Berdasarkan Keputusan Menteri PANRB Nomor 16 Tahun 2025, masa kerja PPPK paruh waktu disebut hanya berlaku hingga 2026. Jika tidak ada perubahan status, ribuan tenaga honorer berisiko kehilangan pekerjaan.
Sebelum audiensi dengan Kemendagri, Aliansi Merah Putih yang menaungi para PPPK juga telah berencana menemui Fraksi PKS DPR RI, Menteri PANRB, dan Kepala BKN pada 2 Juni 2026.
Langkah-langkah persuasif ini dilakukan untuk menghindari aksi protes yang lebih besar.

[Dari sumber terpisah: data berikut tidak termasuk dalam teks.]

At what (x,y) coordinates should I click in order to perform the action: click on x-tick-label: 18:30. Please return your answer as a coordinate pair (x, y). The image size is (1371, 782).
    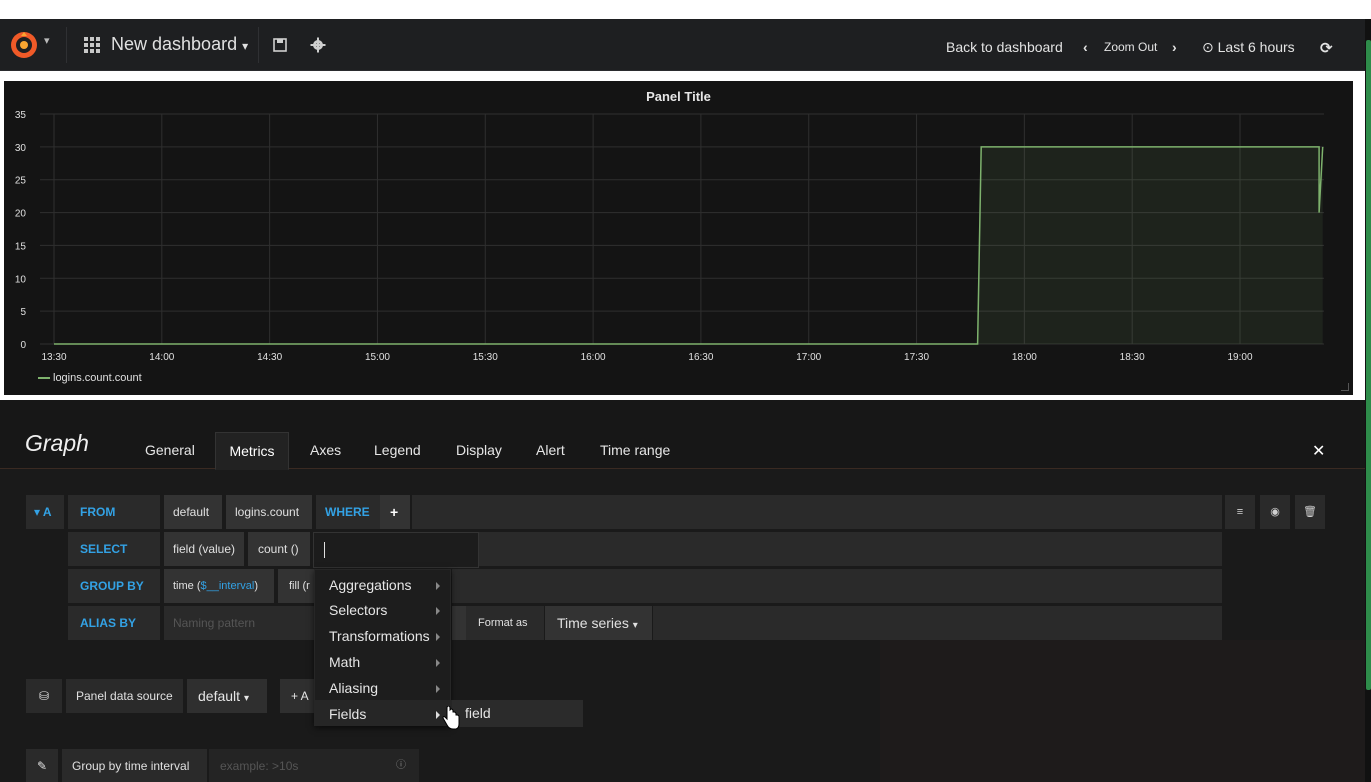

Sebelumnya, aliansi sempat mengancam akan menggelar aksi unjuk rasa di depan Istana Negara pada Juni atau Juli 2026 jika aspirasi mereka tidak didengarkan oleh Presiden Prabowo Subianto.
Kesimpulan
Momen audiensi dengan Kemendagri pada 3 Juni mendatang menjadi pertaruhan besar bagi nasib PPPK paruh waktu.
Tuntutan untuk dialihkan menjadi Full Time dengan gaji APBN bukan lagi sekadar wacana, melainkan kebutuhan mendesak untuk menyelamatkan masa depan ribuan Aparatur Sipil Negara (ASN) yang selama ini bekerja tetapi nyaris tak menerima haknya.